Bassist Alan Lancaster recalled "Nobody but Francis [Rossi] wanted to record it. All it did was advertise that we were a bunch of nerds". Lancaster refused to appear in the band's video for the song. When the band mimed the song on BBC's Top of the Pops, on one occasion Lancaster's place was taken by Slade's Jim Lea.

The song was reprised, in 2014, for the band's 31st studio album Aquostic – Stripped Bare. It was featured in the ninety-minute launch performance for the album at London's Roundhouse on 22 October, broadcast live by BBC Radio 2 as part of their In Concert series.

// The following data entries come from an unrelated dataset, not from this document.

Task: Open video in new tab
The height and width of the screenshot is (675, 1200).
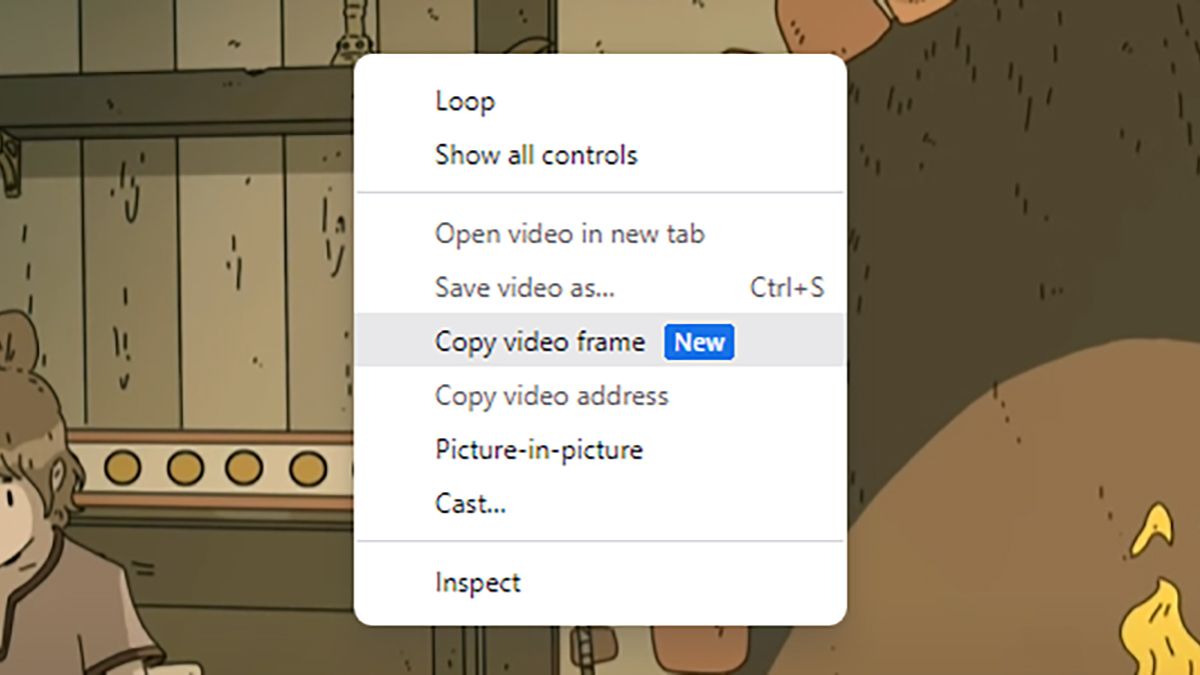Action: tap(569, 234)
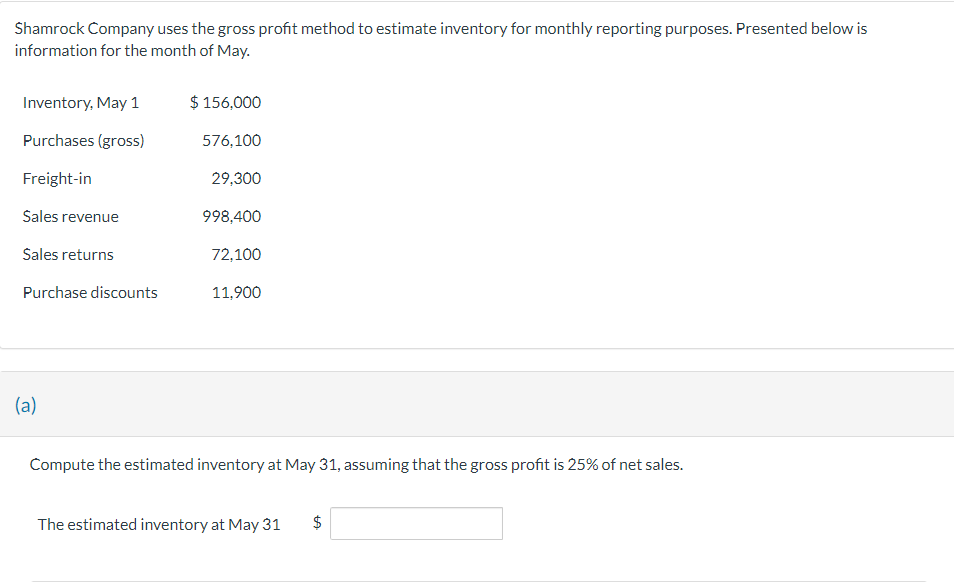Viewport: 954px width, 582px height.
Task: Click the $156,000 inventory amount
Action: point(227,102)
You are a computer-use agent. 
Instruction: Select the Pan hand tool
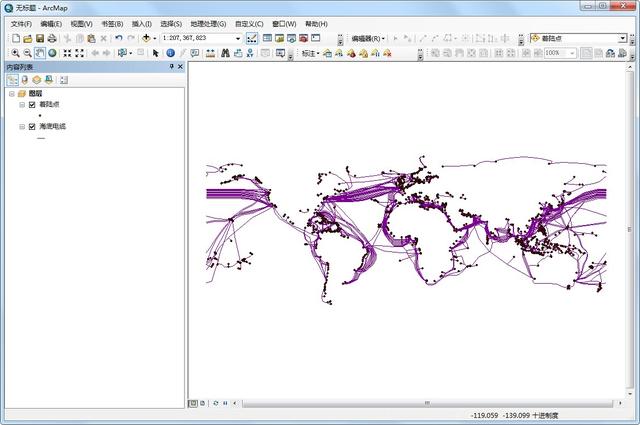click(x=40, y=53)
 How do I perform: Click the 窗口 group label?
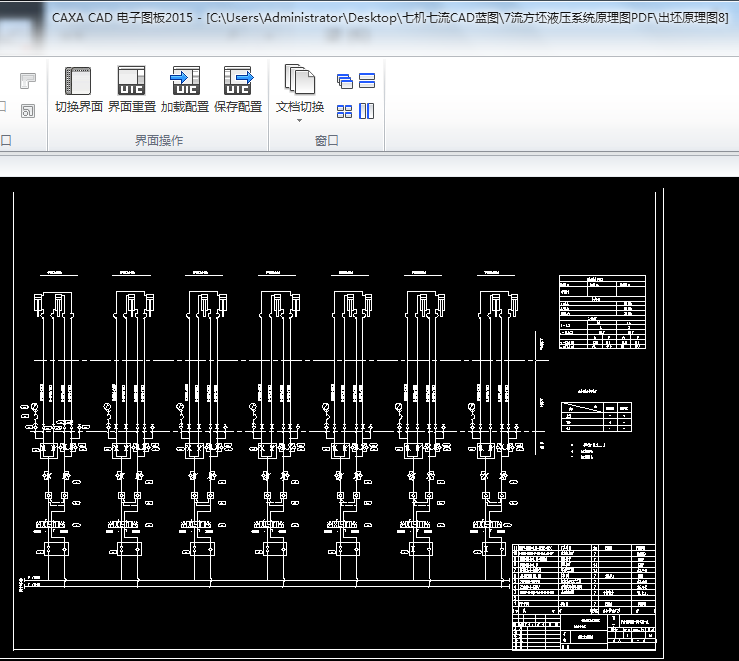coord(326,141)
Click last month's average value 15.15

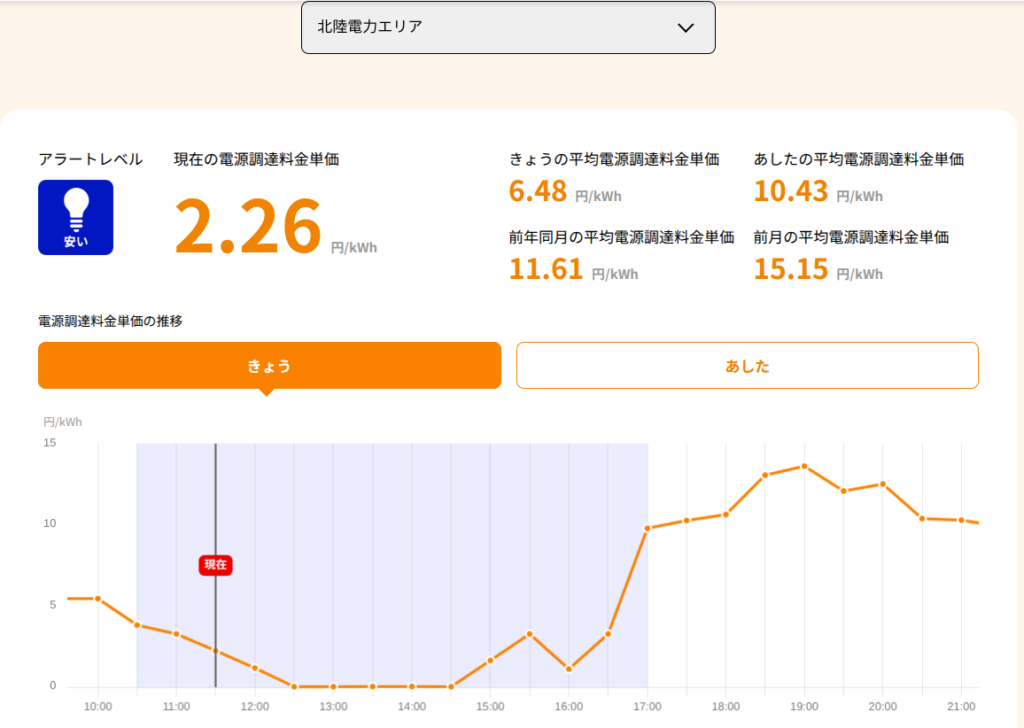click(x=791, y=269)
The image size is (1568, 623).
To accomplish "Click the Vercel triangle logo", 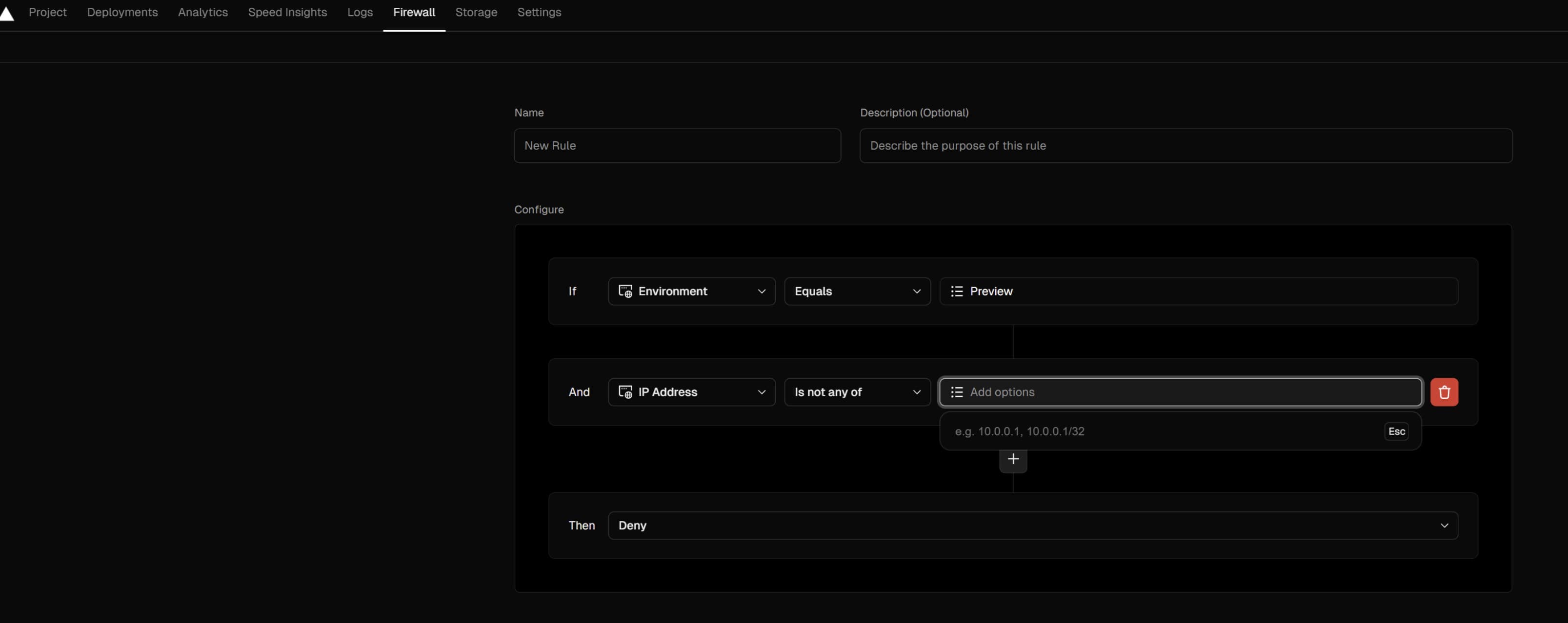I will 6,13.
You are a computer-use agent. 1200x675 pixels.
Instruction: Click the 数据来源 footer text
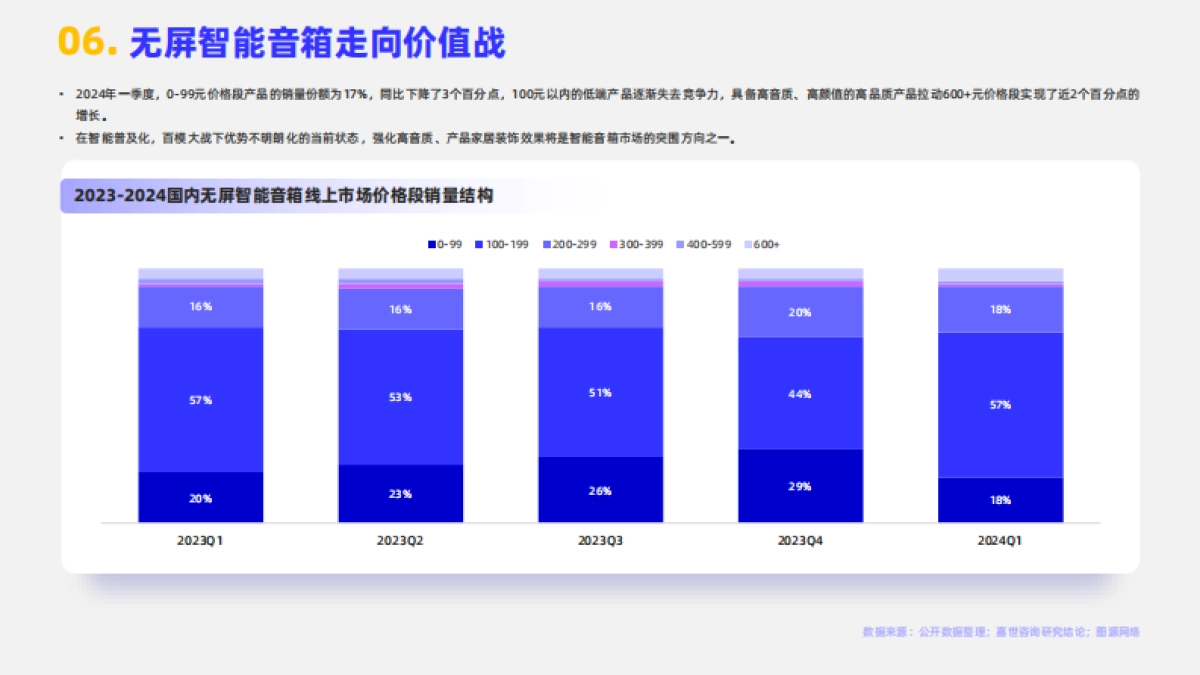point(1003,632)
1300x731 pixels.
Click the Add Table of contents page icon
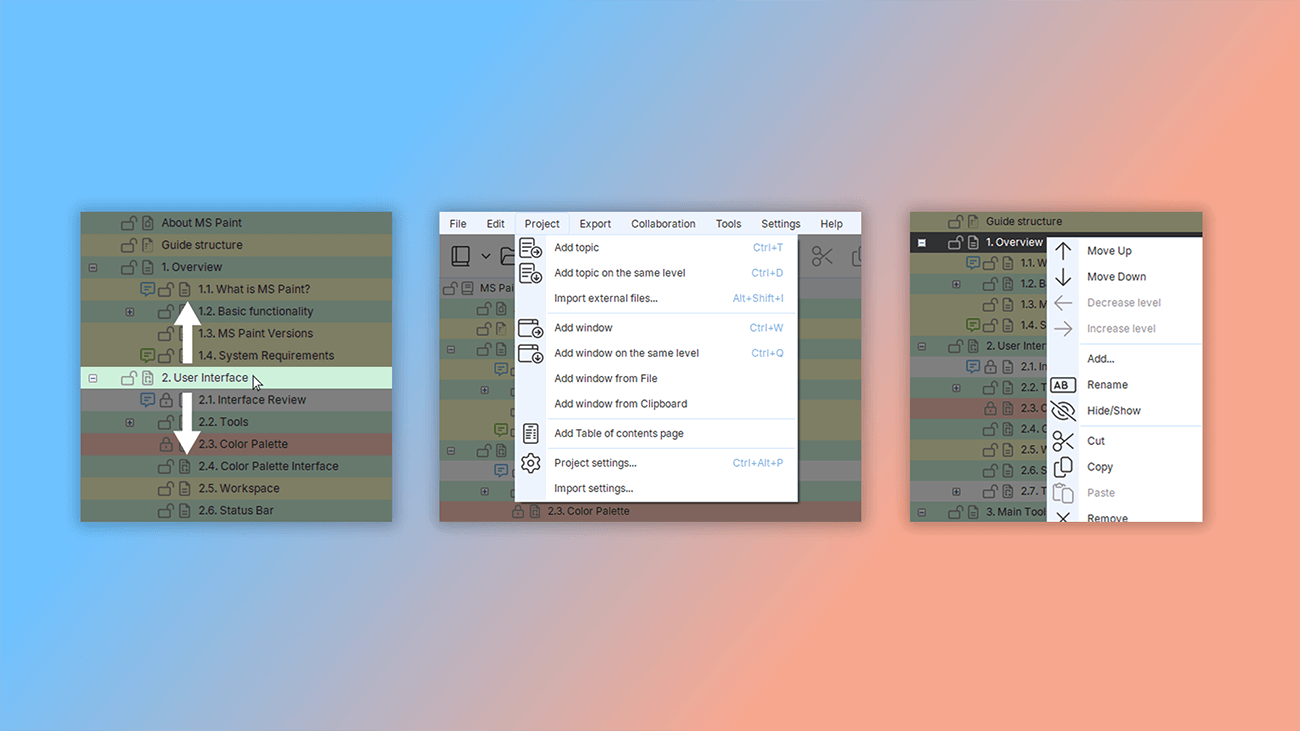point(530,434)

Dexys Midnight Runners covered the song on the B-side of their single "This Is What She's Like". This recording was included on some reissues of that band's Too-Rye-Ay album.

== Track listing ==
1. "Marguerita Time" (Rossi/Frost) (3.27)
2. "Resurrection" (Bown/Parfitt) (3.46)

==Charts==

| Chart (1983–1984) | Peak position |
|---|---|
| Germany (GfK) | 52 |
| Ireland (IRMA) | 7 |
| Netherlands (Single Top 100) | 35 |
| Switzerland (Schweizer Hitparade) | 23 |
| UK Singles (OCC) | 3 |

==Certifications==

| Region | Certification | Certified units/sales |
| United Kingdom (BPI) | Silver | 250,000^{^} |
^{^} Shipments figures based on certification alone.